Write out the data exactly from its first line onward, ending with the line in which "Given: Select the Transpose tool icon" appears.

(Working data begins)

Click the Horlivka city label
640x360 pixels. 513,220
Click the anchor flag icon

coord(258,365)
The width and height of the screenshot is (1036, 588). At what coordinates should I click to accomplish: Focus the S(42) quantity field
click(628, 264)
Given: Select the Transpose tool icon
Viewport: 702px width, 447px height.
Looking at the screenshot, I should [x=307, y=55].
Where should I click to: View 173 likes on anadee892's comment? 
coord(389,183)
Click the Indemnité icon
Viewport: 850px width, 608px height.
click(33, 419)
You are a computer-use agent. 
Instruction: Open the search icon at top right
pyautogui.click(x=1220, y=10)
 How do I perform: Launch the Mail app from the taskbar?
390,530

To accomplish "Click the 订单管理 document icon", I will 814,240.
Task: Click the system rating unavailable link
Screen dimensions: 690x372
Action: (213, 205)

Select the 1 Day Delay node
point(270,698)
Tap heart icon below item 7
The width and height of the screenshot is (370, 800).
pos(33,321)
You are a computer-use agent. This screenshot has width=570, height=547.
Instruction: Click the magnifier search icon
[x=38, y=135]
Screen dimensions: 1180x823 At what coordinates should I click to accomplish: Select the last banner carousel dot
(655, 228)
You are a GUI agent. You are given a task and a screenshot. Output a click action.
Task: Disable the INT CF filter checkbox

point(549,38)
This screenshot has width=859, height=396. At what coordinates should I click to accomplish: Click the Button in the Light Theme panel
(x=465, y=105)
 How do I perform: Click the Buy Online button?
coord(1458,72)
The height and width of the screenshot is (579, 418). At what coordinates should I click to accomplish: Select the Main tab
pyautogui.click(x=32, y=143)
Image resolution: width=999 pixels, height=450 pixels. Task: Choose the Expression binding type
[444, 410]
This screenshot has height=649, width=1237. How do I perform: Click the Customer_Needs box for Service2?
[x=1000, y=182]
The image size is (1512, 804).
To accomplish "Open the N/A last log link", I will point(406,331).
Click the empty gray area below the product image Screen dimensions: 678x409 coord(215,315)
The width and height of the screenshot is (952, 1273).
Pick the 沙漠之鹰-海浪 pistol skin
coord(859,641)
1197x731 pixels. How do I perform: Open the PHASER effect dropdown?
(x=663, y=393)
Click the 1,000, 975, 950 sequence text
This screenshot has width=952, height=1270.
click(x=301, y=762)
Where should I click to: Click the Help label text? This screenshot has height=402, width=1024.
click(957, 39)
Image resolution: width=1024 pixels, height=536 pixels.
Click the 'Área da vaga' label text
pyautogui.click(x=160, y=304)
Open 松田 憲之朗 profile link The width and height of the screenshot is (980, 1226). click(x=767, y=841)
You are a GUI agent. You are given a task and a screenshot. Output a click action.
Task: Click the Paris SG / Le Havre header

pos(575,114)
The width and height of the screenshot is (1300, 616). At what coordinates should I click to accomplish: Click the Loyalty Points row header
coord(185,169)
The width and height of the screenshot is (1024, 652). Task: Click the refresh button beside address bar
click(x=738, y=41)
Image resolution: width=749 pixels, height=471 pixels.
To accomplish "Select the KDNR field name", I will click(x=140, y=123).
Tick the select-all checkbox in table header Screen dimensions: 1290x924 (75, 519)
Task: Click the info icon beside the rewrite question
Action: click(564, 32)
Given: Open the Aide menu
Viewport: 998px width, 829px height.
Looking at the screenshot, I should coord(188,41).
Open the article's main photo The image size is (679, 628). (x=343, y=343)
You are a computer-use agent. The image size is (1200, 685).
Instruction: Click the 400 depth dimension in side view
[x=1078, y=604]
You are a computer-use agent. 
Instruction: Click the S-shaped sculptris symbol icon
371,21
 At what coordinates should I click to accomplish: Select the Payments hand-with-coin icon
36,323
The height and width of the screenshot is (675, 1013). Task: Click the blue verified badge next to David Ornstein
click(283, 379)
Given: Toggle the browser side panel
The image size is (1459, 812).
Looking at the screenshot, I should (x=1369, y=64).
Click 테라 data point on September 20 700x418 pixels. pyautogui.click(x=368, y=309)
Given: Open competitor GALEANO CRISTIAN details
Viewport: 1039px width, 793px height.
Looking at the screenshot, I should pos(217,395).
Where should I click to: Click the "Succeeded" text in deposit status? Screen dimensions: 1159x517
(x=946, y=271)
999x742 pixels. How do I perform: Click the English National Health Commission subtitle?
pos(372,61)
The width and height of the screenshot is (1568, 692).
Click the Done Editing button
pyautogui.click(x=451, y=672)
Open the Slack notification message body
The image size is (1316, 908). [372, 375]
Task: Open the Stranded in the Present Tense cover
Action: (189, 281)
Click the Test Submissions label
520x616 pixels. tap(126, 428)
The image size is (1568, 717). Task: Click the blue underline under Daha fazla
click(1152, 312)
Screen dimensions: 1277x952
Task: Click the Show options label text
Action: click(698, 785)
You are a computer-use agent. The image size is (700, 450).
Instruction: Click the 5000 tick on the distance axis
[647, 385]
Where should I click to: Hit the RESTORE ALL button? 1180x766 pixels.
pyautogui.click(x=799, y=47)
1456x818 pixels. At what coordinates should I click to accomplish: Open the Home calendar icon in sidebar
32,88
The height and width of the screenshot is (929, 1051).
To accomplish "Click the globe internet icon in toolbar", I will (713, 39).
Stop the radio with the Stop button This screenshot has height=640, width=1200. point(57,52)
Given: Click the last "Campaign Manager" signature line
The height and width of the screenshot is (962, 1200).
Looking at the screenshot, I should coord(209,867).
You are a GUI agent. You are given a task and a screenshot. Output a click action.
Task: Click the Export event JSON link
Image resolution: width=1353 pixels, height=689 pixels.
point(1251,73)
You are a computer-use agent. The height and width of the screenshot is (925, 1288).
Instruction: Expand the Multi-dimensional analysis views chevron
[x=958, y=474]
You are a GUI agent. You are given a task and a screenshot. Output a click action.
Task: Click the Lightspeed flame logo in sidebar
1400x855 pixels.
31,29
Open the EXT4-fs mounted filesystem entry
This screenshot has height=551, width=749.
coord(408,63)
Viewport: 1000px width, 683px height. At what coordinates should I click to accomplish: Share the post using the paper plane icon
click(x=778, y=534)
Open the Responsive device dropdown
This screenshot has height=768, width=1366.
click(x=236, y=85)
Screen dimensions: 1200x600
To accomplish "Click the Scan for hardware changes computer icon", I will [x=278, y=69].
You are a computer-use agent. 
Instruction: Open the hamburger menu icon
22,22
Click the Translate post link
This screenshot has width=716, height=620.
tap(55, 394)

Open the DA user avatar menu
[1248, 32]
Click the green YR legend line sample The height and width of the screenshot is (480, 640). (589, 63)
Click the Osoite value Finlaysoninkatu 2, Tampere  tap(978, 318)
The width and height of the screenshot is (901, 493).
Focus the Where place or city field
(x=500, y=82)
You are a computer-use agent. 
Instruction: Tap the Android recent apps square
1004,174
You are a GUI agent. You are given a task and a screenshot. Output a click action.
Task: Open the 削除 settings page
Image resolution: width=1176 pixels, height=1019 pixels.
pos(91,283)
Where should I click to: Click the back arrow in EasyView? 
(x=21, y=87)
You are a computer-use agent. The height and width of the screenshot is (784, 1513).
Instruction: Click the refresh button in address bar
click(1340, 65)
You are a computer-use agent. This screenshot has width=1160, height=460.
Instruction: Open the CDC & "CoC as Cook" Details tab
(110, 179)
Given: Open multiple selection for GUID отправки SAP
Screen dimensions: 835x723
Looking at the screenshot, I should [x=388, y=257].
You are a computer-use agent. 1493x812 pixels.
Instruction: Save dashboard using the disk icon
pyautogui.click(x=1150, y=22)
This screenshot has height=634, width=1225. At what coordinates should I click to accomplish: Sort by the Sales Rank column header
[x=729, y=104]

(Working data ends)

> **Solution to the exercise**
Click the Horlivka city label
640x360 pixels. 513,220
Click the anchor flag icon

coord(258,365)
The width and height of the screenshot is (1036, 588). At what coordinates should I click to accomplish: Focus the S(42) quantity field
click(628, 264)
Given: Select the Transpose tool icon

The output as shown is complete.